Türkiye’de ise kişisel amaçlara ve eskimiş ideolojilere dayalı liderlik, diktatör tipi liderlik, hukukun nasıl hiçe sayılacağının yöntemlerini bulmakta liderlik, büyük müttefiğin eş başkanı olmakta liderlik, ekonomik, askeri, dini ve etnik enstrümanları şahsi çıkarları için kullanmakta örnek teşkil edecek liderlik ve nihayet liderliği hiç bırakmamak için bütün önlemleri alan liderlik var! Eş başkandan liderlik beklenir mi? Veya eş başkan, gerçekte bir memur sayılmaz mı?
Siyasi partilere ayrı ayrı baktığımızda da durumun pek farklı olmadığını görüyoruz.
Medya tetikçisi kimdir?
BU tür eleştirilerden sonra medyanın durumuna değinmeden geçilemez. Medya bugün büyük ölçüde tetikçilerin istilası altındadır.
Peki kimdir bu medya tetikçileri? Neden tetikçilik yaparlar. Bu sorular üzerinde Atilla Akar epey çalışmış ve tam 12 madde tespit etmiş. Yarısını nakledeyim:
Medya tetikçisi kimdir?
1-Gerçekte belli bir birikime yaslanmasa, “mürekkep yalamış cahil” statüsünde olsa da “tetikçi kadrosu” ndan istihdam edilen kişidir.

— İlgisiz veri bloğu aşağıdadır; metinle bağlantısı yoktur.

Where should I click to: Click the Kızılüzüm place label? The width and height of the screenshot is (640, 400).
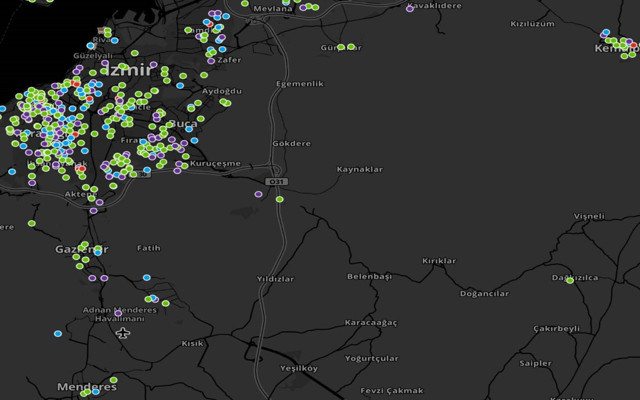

2-O, olağan bir kavga içinde kendi seçtiği ya da rastgele hedeflere değil, “hedef gösterilen” gerçek yahut tüzel kişilere “talimatla” ateş edendir.
3-Yazarlık, gazetecilik, vb.. vasfı olmasa ya da eksik olsa da saldırganlık derecesine göre ihya edilen kişidir.
4-O vahşi Batı döneminin ödül avcısı, kelle avcısı gibidir. “Parça başı” çalışanlar olduğu gibi “toptan infaz” hizmeti gören de vardır. Daha çok bir “kiralık katil” i andırır.
5-Medya tetikçisi konjonktüre bağlı değişen ama muhakkak “özel hedefler” üzerine salınan kişidir. O rastgele değil, “nokta atışı” yapar. ( “Sniper” gibi!) Hedefteki kişi ve kişilerin (bazen de kurumların) kişilik infazı, prestij suikastı, itibar infazı, linç çağrısı, vb.. gibi vazifelerle yükümlüdür. Hatta gözleri iyice dönenler tümüyle “kaos” u bile tetikleyebilirler.
6- O bir mücadele, dava, inanç adamı olmaktan ziyade zaten süren bir mücadeleden nemalanan, o mücadelenin maddi-manevi rantını yiyen kişidir. Gerçekte onun bir ideolojisi, inancı yoktur. Çıkarlarını orada gördüğü “tarafı” vardır.
7-Ondan beklenilen bir fikre hizmet etmesi değil, “bir fikre hizmet” görüntüsü altında birilerinin “kirli işler” ini görmesidir. O, bir “fikir eri” değil, bir “Menfaat Bodyguard’ı” dır.